High Dolphins?
Could Dolphins Get High from Pufferfish?
Lately, the international science news featured a story about dolphins catching and squeezing a pufferfish, supposedly to get high. The story came with some really nice footage of the behavior, which you can see here:
Edit 2021: The video was taken off YouTube, the behavior is also described here. “Nicholson told IFLScience the behavior has been widely recorded all around Australia from multiple species of dolphins. However, she said no peer-reviewed research has been published on it.”. Edit number 2: This is the same video, from a different YouTube channel.
The dolphins are clearly playing with the puffer, but are they actually getting high? Let’s think about the neurobiology of the situation for a minute:
What does it mean to get “high”?
Our brains have a number of systems which regulate our moods. This is useful for the survival of an animal: sometimes it makes sense to rest and preserve energy. A relaxed mood is appropriate. At other times, a high level of activity is needed, for fighting, fleeing, mating or simply taking a huge shit. The neuromodulatory systems in our brains regulate these activity levels and moods. In each of these systems, one brain area makes a chemical, called a neuromodulator, and then sends it to a number of other brain areas, where it regulates how active that region is. The systems using the neuromodulators serotonin, dopamine, acetylcholine, endorphin and cannabinoid systems are prominent neuromodulatory systems. These brain chemicals are also involved in pain and it’s absence, hunger, sexual arousal and learning ability. This is a very compressed summary of the workings of a number of highly complex systems, but it’s enough for our purpose of explaining what “high” means in terms of neurobiology: Someone is high when his neuromodulatory systems are activated by an external chemical, something he either smoked, ate or injected. These “drugs” mimic the neuromodulators, and make the person feel good in a way normally brought about by the neuromodulator. Cocaine mimics dopamine, and conveys a fake sense of reward to the user. Morphine mimics the endorphins and conveys a fake sense of total painlessness. That is pretty much how getting high from every drug works.

_What this exercise asks_
(A) According to the pufferfish article, which neuromodulator does morphine mimic?
(B) Extend the pufferfish article by writing what comes after its last sentence.
The entries that come next are separate from the pufferfish article.

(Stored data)
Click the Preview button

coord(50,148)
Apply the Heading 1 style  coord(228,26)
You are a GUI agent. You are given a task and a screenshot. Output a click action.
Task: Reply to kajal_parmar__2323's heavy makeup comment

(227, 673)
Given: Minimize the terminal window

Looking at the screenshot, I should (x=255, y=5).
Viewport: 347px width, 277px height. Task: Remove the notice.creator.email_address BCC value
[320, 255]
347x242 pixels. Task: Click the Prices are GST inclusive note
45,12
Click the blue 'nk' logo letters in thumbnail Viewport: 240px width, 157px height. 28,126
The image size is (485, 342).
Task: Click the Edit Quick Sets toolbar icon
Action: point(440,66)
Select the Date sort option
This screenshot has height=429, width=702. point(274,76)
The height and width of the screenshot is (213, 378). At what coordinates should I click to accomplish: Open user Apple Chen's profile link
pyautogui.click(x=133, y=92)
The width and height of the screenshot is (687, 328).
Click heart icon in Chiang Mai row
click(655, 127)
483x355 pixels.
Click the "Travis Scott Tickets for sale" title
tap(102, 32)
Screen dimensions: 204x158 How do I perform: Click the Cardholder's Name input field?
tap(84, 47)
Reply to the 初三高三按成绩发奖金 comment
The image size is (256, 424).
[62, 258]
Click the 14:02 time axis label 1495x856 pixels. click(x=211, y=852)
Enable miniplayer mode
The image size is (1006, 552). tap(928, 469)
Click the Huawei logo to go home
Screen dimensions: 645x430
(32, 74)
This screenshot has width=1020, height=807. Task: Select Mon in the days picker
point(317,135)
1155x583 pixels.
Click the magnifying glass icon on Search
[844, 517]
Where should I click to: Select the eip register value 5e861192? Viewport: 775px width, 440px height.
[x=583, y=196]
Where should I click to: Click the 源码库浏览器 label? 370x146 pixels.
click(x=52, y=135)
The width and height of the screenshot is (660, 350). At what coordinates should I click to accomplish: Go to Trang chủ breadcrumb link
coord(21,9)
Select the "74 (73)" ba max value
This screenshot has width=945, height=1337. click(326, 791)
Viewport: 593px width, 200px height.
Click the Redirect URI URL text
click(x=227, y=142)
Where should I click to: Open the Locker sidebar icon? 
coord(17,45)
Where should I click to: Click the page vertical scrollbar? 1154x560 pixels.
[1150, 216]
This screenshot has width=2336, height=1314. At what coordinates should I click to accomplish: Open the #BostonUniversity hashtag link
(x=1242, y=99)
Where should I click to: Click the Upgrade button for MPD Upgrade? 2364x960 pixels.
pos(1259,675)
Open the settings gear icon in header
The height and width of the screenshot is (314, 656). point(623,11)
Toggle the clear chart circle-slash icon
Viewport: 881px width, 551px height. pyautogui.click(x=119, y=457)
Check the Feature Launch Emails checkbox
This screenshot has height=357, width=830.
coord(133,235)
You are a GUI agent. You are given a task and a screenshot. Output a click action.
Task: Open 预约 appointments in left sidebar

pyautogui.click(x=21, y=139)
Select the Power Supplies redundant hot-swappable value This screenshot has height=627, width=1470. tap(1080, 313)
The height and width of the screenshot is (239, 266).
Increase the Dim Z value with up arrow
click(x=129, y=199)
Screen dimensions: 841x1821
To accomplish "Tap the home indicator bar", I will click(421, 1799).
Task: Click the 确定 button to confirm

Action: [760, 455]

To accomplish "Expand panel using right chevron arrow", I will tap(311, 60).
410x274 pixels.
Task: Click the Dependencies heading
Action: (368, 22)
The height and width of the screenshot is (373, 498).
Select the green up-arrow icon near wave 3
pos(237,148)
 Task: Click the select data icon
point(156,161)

_Answers to the exercise_
(A) Morphine mimics the endorphins.

(B)
Is that similar for dolphins and humans?
Humans and dolphins are both mammals. While brains have evolved considerable since the two lineages, primates and cetaceans, split about 80 million years ago, the basic neuromodulatory systems have remained relatively constant. Different parts of the brain have changed much more since these ancient times. Drugs, I would suspect, affect humans and dolphins relatively similarly. This is a matter of degree, and naturally I can’t know for sure:
I only know how certain drugs feel for me, and I know how they act in the human brain. I don’t even know how the very same drug, let’s say marijuana, feels for my best friend. But, I can ask him, and observe him when he is stoned, and I know that our brains, both human brains, have a very similar setup in terms of brain anatomy and chemistry. So, I can deduce that it probably feels pretty similar for him as well. A dolphin I can’t ask, and I have never gotten high with one. But, I know some things about its brain anatomy and chemistry, which has strong similarities to a human brain. Hence, my educated guess is that similar drugs have similar subjective effects for a dolphin.
So, what does the pufferfish’s toxin do?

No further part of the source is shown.